WORK REQUIRED → Go through the entries and copy every one exactly.

[Collected data]
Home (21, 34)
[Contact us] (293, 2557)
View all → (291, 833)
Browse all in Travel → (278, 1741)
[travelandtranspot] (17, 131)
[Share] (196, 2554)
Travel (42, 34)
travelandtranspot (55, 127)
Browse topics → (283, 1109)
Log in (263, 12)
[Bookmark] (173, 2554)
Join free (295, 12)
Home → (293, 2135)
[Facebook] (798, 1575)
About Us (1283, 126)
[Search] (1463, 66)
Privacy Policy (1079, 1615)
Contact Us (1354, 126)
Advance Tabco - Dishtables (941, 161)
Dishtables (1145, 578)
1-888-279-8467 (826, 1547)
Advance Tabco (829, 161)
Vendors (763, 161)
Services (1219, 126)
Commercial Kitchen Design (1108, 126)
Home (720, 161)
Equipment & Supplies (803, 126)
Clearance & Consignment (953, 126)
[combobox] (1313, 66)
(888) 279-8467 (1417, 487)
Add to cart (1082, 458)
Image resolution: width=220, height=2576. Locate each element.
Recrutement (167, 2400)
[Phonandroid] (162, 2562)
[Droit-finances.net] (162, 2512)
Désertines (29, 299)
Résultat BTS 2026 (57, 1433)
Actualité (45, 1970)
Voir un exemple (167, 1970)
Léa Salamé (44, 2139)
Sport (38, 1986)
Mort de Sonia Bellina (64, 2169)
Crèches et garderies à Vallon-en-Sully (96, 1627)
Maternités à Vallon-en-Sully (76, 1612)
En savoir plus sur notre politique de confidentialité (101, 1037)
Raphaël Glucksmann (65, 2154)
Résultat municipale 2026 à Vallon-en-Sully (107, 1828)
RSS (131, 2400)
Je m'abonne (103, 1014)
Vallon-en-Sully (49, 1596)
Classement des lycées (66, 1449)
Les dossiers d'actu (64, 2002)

TASK OUTPUT →
Home (21, 34)
[Contact us] (293, 2557)
View all → (291, 833)
Browse all in Travel → (278, 1741)
[travelandtranspot] (17, 131)
[Share] (196, 2554)
Travel (42, 34)
travelandtranspot (55, 127)
Browse topics → (283, 1109)
Log in (263, 12)
[Bookmark] (173, 2554)
Join free (295, 12)
Home → (293, 2135)
[Facebook] (798, 1575)
About Us (1283, 126)
[Search] (1463, 66)
Privacy Policy (1079, 1615)
Contact Us (1354, 126)
Advance Tabco - Dishtables (941, 161)
Dishtables (1145, 578)
1-888-279-8467 (826, 1547)
Advance Tabco (829, 161)
Vendors (763, 161)
Services (1219, 126)
Commercial Kitchen Design (1108, 126)
Home (720, 161)
Equipment & Supplies (803, 126)
Clearance & Consignment (953, 126)
[combobox] (1313, 66)
(888) 279-8467 (1417, 487)
Add to cart (1082, 458)
Image resolution: width=220, height=2576. Locate each element.
Recrutement (167, 2400)
[Phonandroid] (162, 2562)
[Droit-finances.net] (162, 2512)
Désertines (29, 299)
Résultat BTS 2026 (57, 1433)
Actualité (45, 1970)
Voir un exemple (167, 1970)
Léa Salamé (44, 2139)
Sport (38, 1986)
Mort de Sonia Bellina (64, 2169)
Crèches et garderies à Vallon-en-Sully (96, 1627)
Maternités à Vallon-en-Sully (76, 1612)
En savoir plus sur notre politique de confidentialité (101, 1037)
Raphaël Glucksmann (65, 2154)
Résultat municipale 2026 à Vallon-en-Sully (107, 1828)
RSS (131, 2400)
Je m'abonne (103, 1014)
Vallon-en-Sully (49, 1596)
Classement des lycées (66, 1449)
Les dossiers d'actu (64, 2002)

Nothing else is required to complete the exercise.